- Occupations: Museum Curator Director

Academic work
- Institutions: Turner Museum of Glass; Arts Council England; National Heritage Memorial Fund; York Museums Trust; Oxford University;

= Janet Barnes =

British curator

Janet Barnes, is a British curator and former museum director. She was the chief executive officer of York Museums Trust from its founding in 2002 to 2015.

==Career==
Barnes was the Honorary Curator of the Turner Museum of Glass at the University of Sheffield from 1979 to 1999. During her time in Sheffield she had a variety of curatorial and management roles in Sheffield Galleries and Museums, including opening the Ruskin Gallery and Ruskin Craft Gallery, which housed the educational collection of John Ruskin.

Barnes was the Director of the Crafts Council from 1999 to 2002 and, from 2005 until 2013, was the chairperson of Arts Council England in Yorkshire and a member of the National Council. She is a member of the National Heritage Memorial Fund committee and a member of the Humanities External Advisory Board for Oxford University. Barnes was the CEO of York Museums Trust from its founding in 2002 to November 2015. She was succeeded in the role by Reyahn King.
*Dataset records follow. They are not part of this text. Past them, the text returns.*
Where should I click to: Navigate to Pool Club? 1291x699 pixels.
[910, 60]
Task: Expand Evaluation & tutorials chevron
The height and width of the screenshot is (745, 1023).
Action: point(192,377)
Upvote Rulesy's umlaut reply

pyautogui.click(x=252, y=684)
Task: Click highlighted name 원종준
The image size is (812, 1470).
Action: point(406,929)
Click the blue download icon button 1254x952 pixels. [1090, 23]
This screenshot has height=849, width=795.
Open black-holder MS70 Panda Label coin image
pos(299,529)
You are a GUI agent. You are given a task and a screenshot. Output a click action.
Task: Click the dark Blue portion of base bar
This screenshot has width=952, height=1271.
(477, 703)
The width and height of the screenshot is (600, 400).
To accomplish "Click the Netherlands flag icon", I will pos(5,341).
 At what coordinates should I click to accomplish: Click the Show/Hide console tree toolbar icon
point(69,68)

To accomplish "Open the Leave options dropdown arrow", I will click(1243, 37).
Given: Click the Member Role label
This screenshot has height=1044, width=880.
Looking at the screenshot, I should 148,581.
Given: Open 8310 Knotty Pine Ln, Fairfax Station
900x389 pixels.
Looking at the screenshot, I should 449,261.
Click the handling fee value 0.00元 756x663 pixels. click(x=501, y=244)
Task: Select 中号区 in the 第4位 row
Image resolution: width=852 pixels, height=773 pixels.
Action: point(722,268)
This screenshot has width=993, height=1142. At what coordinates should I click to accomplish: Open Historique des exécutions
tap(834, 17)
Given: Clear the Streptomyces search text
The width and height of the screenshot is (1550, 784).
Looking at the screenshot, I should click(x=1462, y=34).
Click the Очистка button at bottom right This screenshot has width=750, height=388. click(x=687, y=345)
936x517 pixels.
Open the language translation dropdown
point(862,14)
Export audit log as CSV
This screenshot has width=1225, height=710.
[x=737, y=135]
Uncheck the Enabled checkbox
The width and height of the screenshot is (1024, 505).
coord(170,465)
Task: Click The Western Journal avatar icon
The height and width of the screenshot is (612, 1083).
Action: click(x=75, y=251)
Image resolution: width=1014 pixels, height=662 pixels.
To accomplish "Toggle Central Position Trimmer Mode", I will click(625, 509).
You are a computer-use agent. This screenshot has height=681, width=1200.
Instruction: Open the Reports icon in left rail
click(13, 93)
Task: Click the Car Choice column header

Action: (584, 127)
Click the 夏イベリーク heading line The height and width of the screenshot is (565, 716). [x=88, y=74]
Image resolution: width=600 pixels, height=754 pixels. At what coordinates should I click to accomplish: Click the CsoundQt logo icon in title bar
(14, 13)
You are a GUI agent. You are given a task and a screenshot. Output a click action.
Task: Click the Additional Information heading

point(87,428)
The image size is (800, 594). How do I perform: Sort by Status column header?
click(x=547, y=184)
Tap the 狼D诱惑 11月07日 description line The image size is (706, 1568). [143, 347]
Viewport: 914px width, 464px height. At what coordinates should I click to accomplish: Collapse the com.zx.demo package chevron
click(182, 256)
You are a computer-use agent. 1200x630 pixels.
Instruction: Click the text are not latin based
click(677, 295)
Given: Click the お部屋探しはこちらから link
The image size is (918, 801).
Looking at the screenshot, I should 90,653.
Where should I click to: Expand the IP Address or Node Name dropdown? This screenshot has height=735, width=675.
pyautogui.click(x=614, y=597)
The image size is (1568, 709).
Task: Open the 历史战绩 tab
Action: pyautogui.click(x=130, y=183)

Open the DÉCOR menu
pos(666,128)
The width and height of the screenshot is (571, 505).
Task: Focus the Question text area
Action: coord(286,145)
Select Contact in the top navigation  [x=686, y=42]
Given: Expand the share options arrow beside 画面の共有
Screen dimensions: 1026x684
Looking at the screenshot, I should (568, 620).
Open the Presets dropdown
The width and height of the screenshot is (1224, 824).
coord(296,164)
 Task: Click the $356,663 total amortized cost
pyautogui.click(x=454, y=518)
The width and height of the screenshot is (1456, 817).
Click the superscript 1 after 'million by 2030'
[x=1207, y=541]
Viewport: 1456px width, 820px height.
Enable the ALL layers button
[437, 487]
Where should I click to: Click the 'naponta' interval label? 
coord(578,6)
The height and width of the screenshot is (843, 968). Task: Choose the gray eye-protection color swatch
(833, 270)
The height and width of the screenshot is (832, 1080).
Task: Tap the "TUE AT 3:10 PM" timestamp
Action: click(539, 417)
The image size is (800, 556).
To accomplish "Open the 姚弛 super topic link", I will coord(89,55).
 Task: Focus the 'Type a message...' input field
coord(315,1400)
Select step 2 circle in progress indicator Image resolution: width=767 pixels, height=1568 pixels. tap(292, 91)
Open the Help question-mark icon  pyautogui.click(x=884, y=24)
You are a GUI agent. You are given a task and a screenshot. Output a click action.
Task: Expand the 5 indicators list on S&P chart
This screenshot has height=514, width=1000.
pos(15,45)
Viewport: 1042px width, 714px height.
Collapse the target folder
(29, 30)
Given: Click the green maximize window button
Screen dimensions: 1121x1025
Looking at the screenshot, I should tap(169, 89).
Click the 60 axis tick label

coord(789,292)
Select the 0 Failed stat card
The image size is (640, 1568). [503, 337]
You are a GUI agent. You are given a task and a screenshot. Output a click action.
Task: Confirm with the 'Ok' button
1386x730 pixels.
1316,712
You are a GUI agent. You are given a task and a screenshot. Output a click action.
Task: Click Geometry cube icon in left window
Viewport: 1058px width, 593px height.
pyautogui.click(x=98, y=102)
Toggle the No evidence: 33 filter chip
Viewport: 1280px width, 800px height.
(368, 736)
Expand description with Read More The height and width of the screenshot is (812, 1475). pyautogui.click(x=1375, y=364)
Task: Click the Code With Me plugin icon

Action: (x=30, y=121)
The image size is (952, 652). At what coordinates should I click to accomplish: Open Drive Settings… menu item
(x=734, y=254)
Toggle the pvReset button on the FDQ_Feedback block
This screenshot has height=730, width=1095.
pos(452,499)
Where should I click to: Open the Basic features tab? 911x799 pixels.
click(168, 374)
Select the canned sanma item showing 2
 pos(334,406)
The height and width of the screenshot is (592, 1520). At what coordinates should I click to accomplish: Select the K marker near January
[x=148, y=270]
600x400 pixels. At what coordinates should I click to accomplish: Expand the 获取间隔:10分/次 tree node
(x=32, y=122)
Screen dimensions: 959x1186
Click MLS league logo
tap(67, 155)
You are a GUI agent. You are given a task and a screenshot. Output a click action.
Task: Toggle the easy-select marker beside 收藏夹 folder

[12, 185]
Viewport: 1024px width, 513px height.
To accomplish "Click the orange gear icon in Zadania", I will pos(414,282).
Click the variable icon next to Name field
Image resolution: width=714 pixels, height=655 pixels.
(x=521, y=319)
Barnes is a Director of John Ruskin's educational charity the Guild of St George, a Trustee of the Anthony Shaw Collection Trust and a member of the Challenge Committee for the DCMS Museum Review.

==Awards==
Barnes has been awarded three honorary doctorates for work in the Museums and Arts: from the University of Sheffield (2000), Sheffield Hallam University (2001), and the University of York (2013).

Barnes was appointed a Commander of the Order of the British Empire (CBE) in the 2014 New Year Honours for services to museums.

==Publications==
- Barnes, J. 1982. Percy Horton, 1897-1970, artist & absolutist. Sheffield: Graves Art Gallery.
- Barnes, J. 1984. J.G. Graves : Sheffield businessman, art collector and benefactor. Sheffield: Graves Art Gallery.
- Barnes, J. 1985. Ruskin in Sheffield: The Ruskin Gallery, Collection of the Guild of St. George, Sheffield. Sheffield.
- Barnes, J. 1986. The decorative paintings of Harry E Allen, (1894-1958). Sheffield: Sheffield Arts Department.